Source document:
☆ ☆ ☆
If the US government had followed the advice of its right wing and let the market take over, then the crash of 1929 would have looked like a picnic. Engels dictum that every crisis is worse than the last would have been proven. The failure to pass the initial bill had led to precisely such fears: “Terrified of a catastrophic Wall Street meltdown, the House Friday approved an unprecedented $700 billion bailout bill - and President Bush quickly signed it into law†.

Keynesianism and Social Democracy

While commentators may accept criticisms of capitalism, they remain bound to the system itself. Will Hutton speaks for them when he argues that the issue is not capitalism itself but the necessity of a fairer and more redistributive form. However, the capitalist class will not willingly return to the social democratic form of the immediate post-war period, as it would be far too dangerous to the system itself. Full employment, a high rate of growth, a rising standard of living, free health and education and affordable housing provide a springboard for the working class to demand greater control over its own life, better working conditions and higher wages. In Marxist terms, the abolition of the reserve army of labour and the removal of the fetishism of the commodity leaves the system without control over labour. It only worked in that period because the working class had come through a much worse period of fascism, depression and war and was still contained within a Cold War.

The frequent references to ‘moral hazard’ indicate that that the ideology of the market remains. The fact that dithering over nationalisations due to worries around the ‘moral hazard’ involved has receded shows that market ideology is losing some of its hold.
☆ ☆ ☆
Data extract:

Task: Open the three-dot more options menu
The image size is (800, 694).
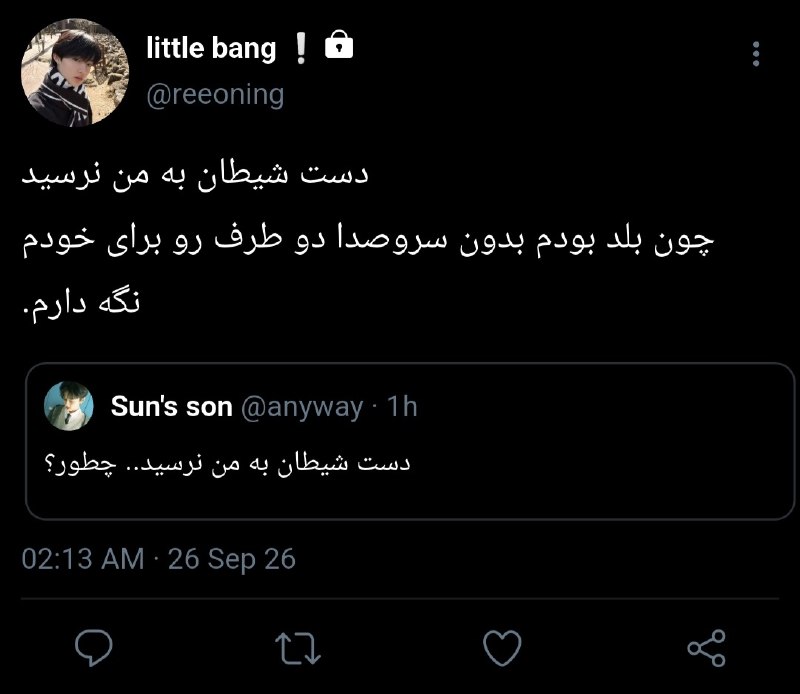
☆ ☆ ☆
Problem set:
1. Answer these about the passage on the bailout and social democracy:
(a) How large was the bailout bill the House approved?
(b) Who is named as arguing that the issue is a fairer, more redistributive form of capitalism rather than capitalism itself?
(c) What had the working class come through that let the post-war social democratic form work?
2. Pick up the passage on the bailout and social democracy and carry it on from its final sentence.
The listing was drawn from a separate source.

Results by task:
1.
(a) $700 billion.
(b) Will Hutton.
(c) A much worse period of fascism, depression and war.

2.
The strategy of Finance Capital has gone into meltdown and there is no replacement. The initial phase of the downturn involved finance. The beginning of the next phase, that of the full downturn, is now under way. This phase involves declines in industrial production, overall profits and a large rise in unemployment. Governments are talking of investment in infrastructure. Will Hutton points out that it makes sense to raise unemployment benefit. At the same time, contemporary economic ideology dictates a balanced budget or at least the lowest possible deficit. There is no question that governments could pour money into the economy, nationalising failed concerns where necessary and so limit the downturn. However, the concept of workers’ wages being raised in order to increasing spending power is unlikely to be endorsed, as it would obviously reduce profits not just immediately but for some time in the future.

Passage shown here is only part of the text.